Le régime des intermittents du spectacle fait décidemment l'objet d'une attention soutenue : après le rapport sur l'emploi dans les métiers artistiques présenté par l'Assemblée nationale en avril dernier (voir nos articles ci-contre du 30 avril 2013 et du 16 juillet 2012), c'est au tour du groupe de travail mis en place par la commission de la culture et de l'éducation du Sénat de faire connaître ses "recommandations pour assurer la pérennité et l'équité du système". Sans oublier bien entendu la Cour des comptes qui, en termes nettement moins aimables, ne cesse de réclamer, depuis des années, une réforme en profondeur de ce régime hors normes (voir notre article ci-contre du 29 novembre 2013).

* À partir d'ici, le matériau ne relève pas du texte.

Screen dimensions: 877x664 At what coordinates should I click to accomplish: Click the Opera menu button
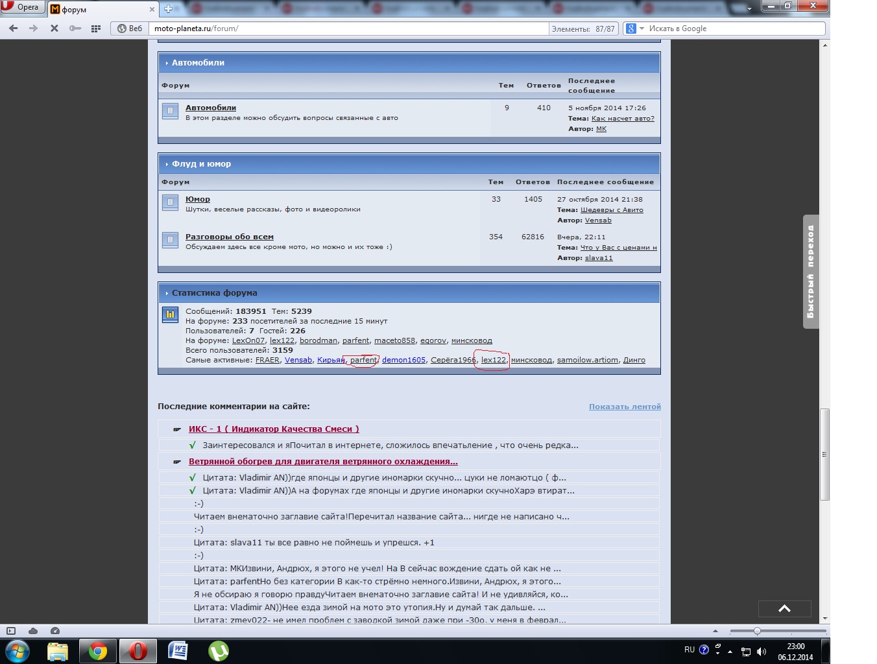point(23,7)
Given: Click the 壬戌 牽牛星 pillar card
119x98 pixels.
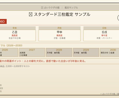Looking at the screenshot, I should pyautogui.click(x=101, y=35).
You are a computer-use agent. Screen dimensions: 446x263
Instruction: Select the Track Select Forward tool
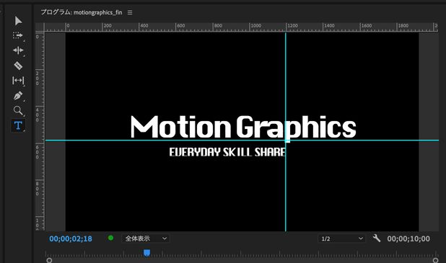(18, 35)
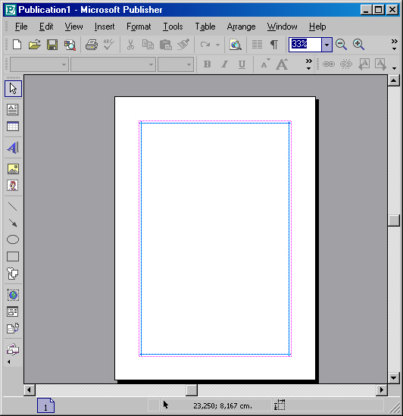Select the Table Frame tool

[13, 127]
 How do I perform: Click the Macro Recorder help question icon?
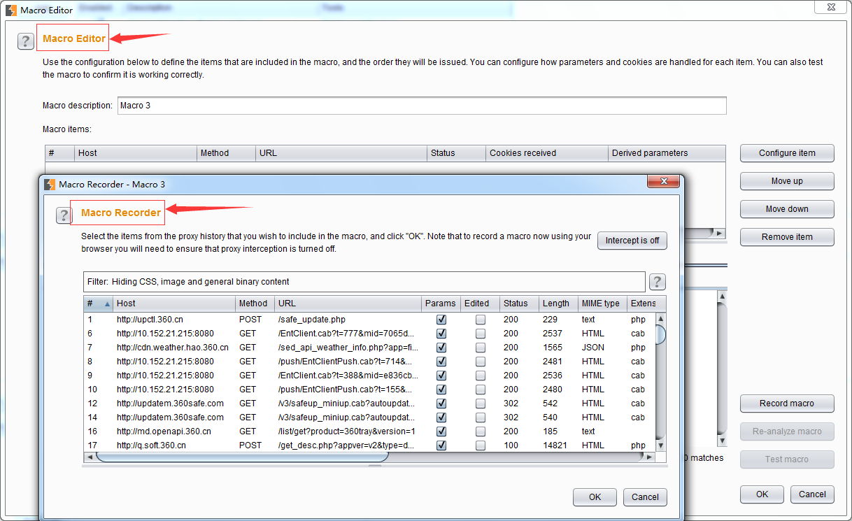64,215
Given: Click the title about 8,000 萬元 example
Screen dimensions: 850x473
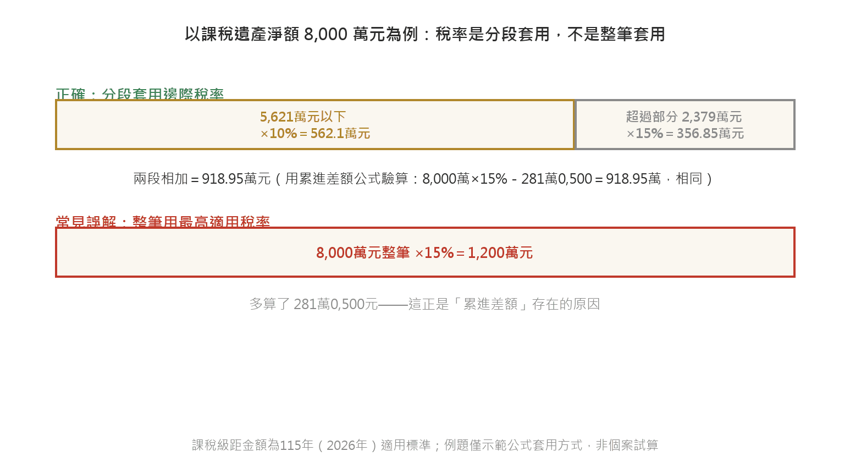Looking at the screenshot, I should click(424, 34).
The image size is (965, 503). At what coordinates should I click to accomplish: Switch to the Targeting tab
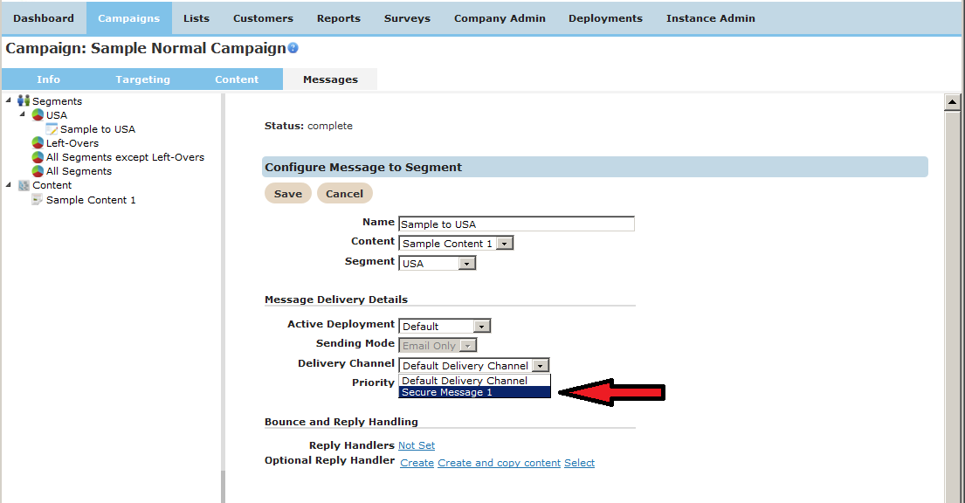click(x=142, y=79)
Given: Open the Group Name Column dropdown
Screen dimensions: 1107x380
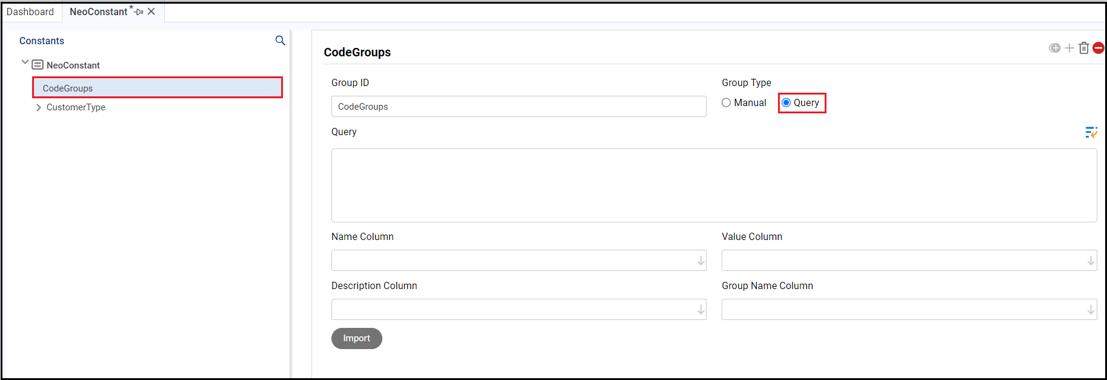Looking at the screenshot, I should [1091, 310].
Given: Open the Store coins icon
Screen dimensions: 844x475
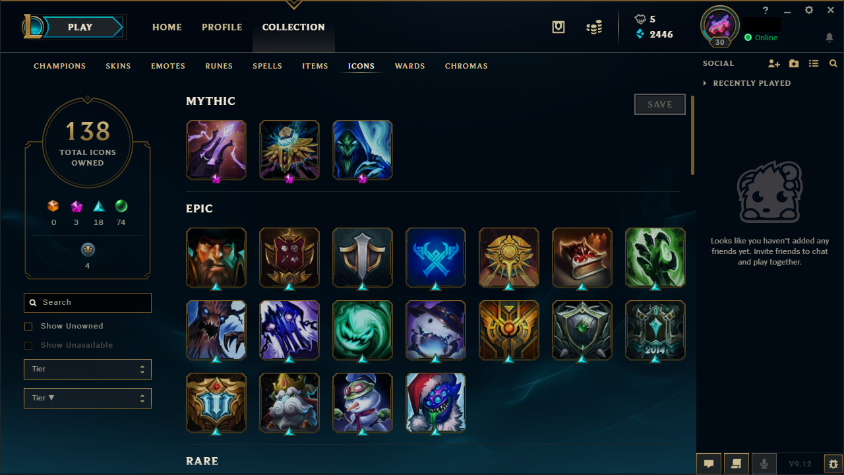Looking at the screenshot, I should pyautogui.click(x=594, y=27).
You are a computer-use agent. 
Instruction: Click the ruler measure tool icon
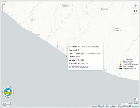click(136, 100)
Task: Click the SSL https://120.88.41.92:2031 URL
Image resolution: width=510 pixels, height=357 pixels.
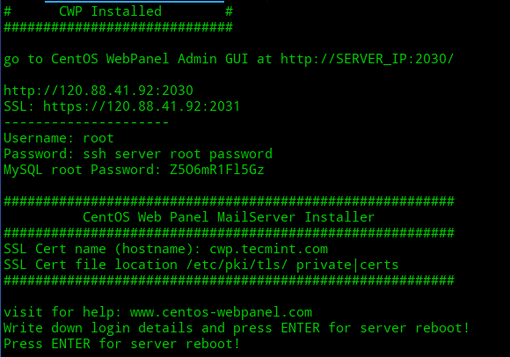Action: (x=142, y=106)
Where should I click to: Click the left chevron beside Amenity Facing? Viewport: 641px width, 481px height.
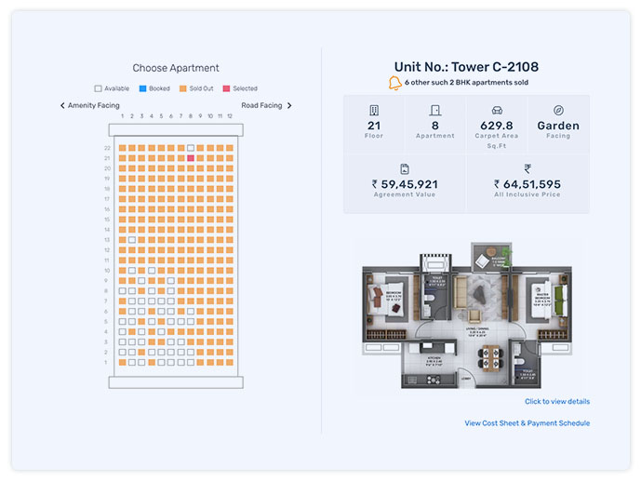[62, 106]
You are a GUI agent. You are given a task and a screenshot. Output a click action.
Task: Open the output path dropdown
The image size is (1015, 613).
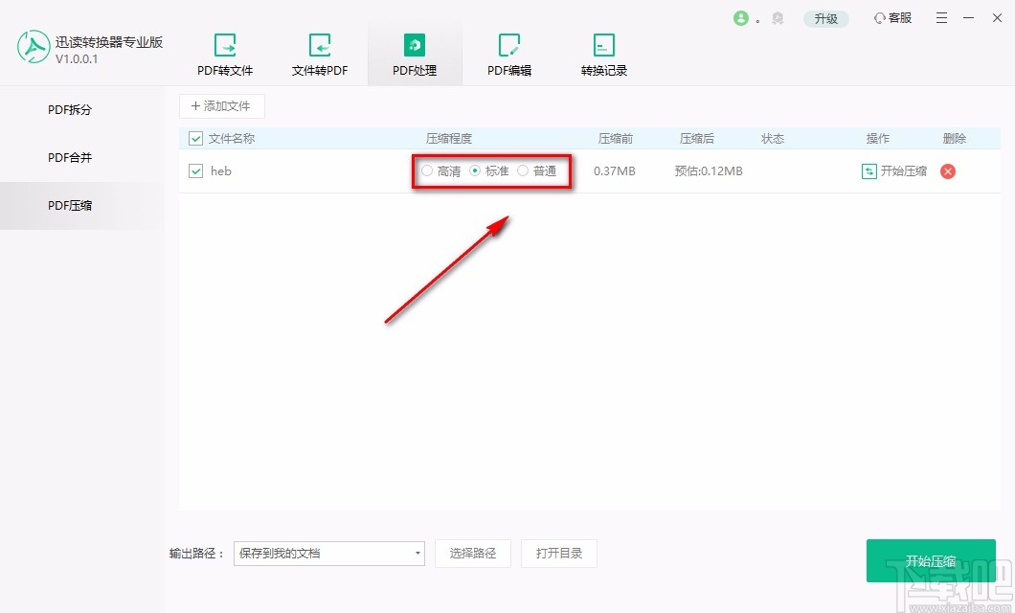[x=417, y=554]
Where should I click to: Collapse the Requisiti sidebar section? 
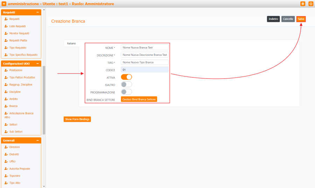[x=37, y=12]
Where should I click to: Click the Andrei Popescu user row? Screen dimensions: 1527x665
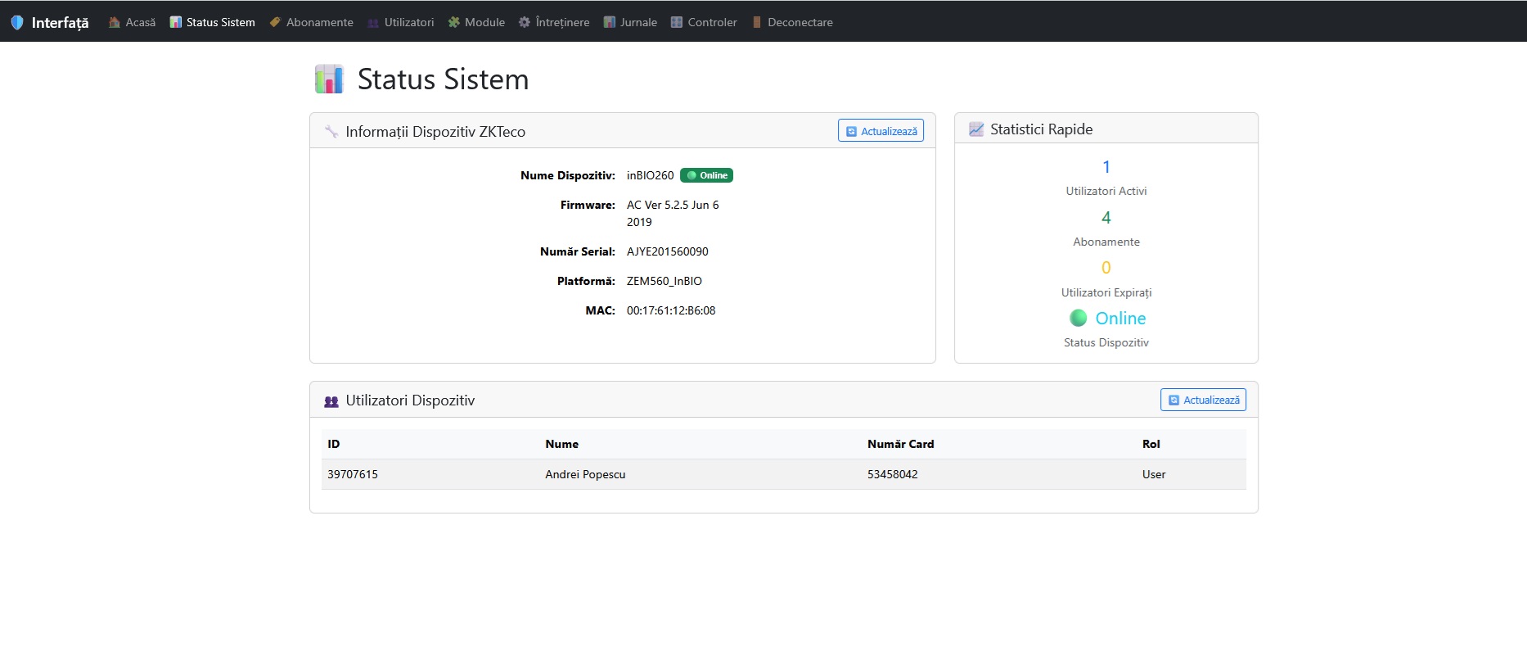(585, 474)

Améliorer plutôt que remettre en cause

Faute de publication, avant une quinzaine de jours, du compte-rendu de présentation des conclusions devant la commission de la culture, la contribution du Sénat se limite pour l'instant à un communiqué du 18 décembre donnant la liste des douze propositions formulées par le groupe du travail. Mais celles-ci permettent déjà de se faire une bonne idée des orientations du Sénat sur le sujet.
En l'occurrence, il s'agit de parvenir à une amélioration du régime plutôt que de le remettre en cause dans l'esprit de la Cour des comptes. Parmi les différentes préconisations, le groupe de travail du Sénat propose ainsi d'appliquer un "choc de simplification" aux annexes 8 et 10 - qui fondent le régime des intermittents -, afin d'unifier et d'améliorer le traitement des dossiers par Pôle emploi. Il suggère également de permettre aux intermittents - artistes comme techniciens - de valoriser jusqu'à 90 heures d'enseignement et de médiation au cours de la période de référence.
D'autres propositions sont en revanche moins consensuelles et risquent de provoquer des remous chez les intéressés - comme celle consistant à augmenter le nombre d'heures de travail requises pour une ouverture des droits à l'assurance chômage (580 heures pour douze mois pour les artistes et 650 heures pour les techniciens) -, comme chez les employeurs (déplafonnement de l'assiette des cotisations d'assurance chômage).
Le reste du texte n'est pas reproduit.